● **Problem requirements**
Count the lines in the material below that contain the word "screenshot", matching case exactly, and reply with the number alone.
#### Supplied data
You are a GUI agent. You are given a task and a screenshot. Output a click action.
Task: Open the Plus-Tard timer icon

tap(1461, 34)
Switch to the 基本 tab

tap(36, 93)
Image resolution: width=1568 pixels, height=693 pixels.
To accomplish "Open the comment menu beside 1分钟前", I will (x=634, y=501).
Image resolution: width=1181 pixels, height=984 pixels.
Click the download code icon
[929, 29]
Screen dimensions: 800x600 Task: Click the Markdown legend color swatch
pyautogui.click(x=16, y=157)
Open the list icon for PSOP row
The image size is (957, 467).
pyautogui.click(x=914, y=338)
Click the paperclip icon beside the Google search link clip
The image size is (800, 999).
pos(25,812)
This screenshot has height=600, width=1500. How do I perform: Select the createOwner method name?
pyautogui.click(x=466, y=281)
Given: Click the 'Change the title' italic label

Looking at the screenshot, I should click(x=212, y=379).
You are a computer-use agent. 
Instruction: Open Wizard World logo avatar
########
● **Answer to this task**
3